En su intervención en conferencia de prensa, el alcalde de Caracas juró que la oposición venezolana no quiere hacer “canibalismo” con la salud de Hugo Chávez: Sin embargo hizo varias referencias a los rumores circulados por la prensa de derecha y “exigió” con tono patético que el gobierno de Venezuela despeje las “incógnitas” sobre el estado de salud del presidente.

La campaña de desinformación internacional sobre la salud del mandatario ha sido relanzada con fuerza hace unos días por el Wall Street Journal, diario neoyorquino ultraconservador propiedad del desprestigiado magnate australiano nacionalizado estadounidense Rupert Murdoch. Dueño de una enorme cadena de órganos de prensa que incluye al Times de Londres y a Fox News, Murdoch está involucrado desde unos meses en un escándalo de escuchas telefónicas ilegales en Gran Bretaña.

Violando todas las reglas de la ética más elemental, el rotativo retoma cada rumor difundido por individuos tan poco creíbles como el cirujano venezolano Navarrete, cuyo testimonio se reveló repleto de falsedades.

En una sopa de alusiones a informaciones no comprobadas, de referencias a misteriosas fuentes anónimas en “servicios de inteligencia de dos países” no identificados, y supuestas “entrevistas a especialistas” desconocidos, el diario afirma que “tuvo acceso a los exámenes médicos del presidente venezolano” y termina con especulaciones evidentemente “alarmantes”.

En el cable amplio donde reporta las elucubraciones del alcalde de Caracas, emitido desde Bogotá, la AFP reconoce sin embargo que el presidente venezolano ”en las últimas semanas volvió a encabezar actos públicos y masivos, demostrando su fortaleza física”.
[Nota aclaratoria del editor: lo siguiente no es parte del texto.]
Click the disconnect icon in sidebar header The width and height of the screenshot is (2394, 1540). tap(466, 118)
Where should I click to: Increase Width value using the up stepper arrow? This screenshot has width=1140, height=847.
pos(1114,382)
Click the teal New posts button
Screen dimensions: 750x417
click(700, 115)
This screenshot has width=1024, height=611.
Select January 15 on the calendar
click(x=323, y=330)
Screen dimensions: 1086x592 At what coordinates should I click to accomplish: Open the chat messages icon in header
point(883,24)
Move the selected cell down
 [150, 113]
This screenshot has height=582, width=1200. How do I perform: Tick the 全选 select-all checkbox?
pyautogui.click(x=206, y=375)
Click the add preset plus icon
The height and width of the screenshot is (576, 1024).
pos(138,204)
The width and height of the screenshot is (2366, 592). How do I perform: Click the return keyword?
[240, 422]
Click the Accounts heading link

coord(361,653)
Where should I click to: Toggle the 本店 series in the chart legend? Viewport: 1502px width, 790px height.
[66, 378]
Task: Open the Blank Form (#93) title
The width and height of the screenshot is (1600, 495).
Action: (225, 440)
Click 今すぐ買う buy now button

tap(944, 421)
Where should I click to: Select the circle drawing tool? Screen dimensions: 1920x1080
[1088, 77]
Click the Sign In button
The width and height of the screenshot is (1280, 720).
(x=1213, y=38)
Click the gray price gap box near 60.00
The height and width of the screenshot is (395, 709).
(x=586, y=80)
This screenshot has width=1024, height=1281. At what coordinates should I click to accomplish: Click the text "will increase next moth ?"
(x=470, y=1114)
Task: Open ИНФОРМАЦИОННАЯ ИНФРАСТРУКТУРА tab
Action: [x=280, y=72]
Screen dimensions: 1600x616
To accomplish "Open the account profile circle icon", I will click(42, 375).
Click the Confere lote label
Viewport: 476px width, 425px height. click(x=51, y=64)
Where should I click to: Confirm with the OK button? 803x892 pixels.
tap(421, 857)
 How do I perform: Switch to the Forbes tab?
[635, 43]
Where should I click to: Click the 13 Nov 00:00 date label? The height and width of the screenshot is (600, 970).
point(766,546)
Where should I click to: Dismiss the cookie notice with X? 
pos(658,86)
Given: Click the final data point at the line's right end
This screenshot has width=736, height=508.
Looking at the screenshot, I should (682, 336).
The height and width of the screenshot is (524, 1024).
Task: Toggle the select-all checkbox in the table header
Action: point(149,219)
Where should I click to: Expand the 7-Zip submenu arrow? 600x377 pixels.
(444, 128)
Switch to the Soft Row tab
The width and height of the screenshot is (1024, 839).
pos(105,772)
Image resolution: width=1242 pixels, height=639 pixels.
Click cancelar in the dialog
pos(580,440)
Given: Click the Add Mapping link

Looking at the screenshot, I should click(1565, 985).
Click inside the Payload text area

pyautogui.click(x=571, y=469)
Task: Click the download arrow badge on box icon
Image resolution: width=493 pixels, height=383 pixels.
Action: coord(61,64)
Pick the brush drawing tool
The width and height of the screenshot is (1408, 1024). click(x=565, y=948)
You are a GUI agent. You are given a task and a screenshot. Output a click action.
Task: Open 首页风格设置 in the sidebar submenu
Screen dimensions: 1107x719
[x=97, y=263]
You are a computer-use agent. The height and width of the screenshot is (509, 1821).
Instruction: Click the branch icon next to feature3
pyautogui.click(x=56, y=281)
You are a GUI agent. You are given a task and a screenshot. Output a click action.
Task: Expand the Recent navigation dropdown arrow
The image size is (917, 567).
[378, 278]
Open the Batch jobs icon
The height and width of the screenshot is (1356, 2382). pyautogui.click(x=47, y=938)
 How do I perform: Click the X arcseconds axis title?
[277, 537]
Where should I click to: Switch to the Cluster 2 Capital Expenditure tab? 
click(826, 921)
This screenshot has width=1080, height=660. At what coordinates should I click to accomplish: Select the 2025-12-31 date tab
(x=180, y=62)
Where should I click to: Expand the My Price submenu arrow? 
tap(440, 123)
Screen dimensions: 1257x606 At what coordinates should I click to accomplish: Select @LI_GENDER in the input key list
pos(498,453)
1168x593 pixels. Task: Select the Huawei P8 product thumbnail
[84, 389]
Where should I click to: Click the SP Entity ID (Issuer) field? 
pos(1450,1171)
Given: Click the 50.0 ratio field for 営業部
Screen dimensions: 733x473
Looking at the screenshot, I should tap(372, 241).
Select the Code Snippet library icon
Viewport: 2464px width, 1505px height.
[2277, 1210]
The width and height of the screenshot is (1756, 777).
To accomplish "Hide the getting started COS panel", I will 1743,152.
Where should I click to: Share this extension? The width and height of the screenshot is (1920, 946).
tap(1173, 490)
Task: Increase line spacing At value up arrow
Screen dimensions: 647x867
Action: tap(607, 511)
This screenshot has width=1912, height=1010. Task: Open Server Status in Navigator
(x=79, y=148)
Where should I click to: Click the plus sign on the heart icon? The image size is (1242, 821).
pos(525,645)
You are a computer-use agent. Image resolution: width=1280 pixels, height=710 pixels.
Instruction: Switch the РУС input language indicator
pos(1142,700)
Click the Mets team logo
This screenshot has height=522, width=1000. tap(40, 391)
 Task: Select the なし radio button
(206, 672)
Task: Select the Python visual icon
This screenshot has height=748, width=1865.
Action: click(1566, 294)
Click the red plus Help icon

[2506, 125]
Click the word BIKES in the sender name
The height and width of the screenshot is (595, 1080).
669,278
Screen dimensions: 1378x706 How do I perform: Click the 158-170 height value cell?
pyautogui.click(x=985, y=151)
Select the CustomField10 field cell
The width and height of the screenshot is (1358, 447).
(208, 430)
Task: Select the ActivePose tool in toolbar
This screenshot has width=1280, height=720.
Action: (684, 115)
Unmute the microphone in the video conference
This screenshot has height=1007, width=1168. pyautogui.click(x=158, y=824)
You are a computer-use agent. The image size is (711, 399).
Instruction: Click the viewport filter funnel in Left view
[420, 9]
La campaña de Washington contra el presidente de Venezuela es parte del habitual plan de difamación y de agresión desarrollado por la inteligencia norteamericana, en el mundo entero, contra los líderes y países progresistas que se niegan a someterse a la hegemonía imperial. La operación de desinformación cuenta para un mayor impacto sobre la red de órganos de prensa comercial, manejada en América Latina por la Sociedad Interamericana de Prensa, radicada en Miami.

Por su parte, el ex presidente Uribe es conocido por el uso que hizo de los servicios de inteligencia colombianos (DAS) para llevar a cabo operaciones de espionaje y campañas de difamación contra sus adversarios.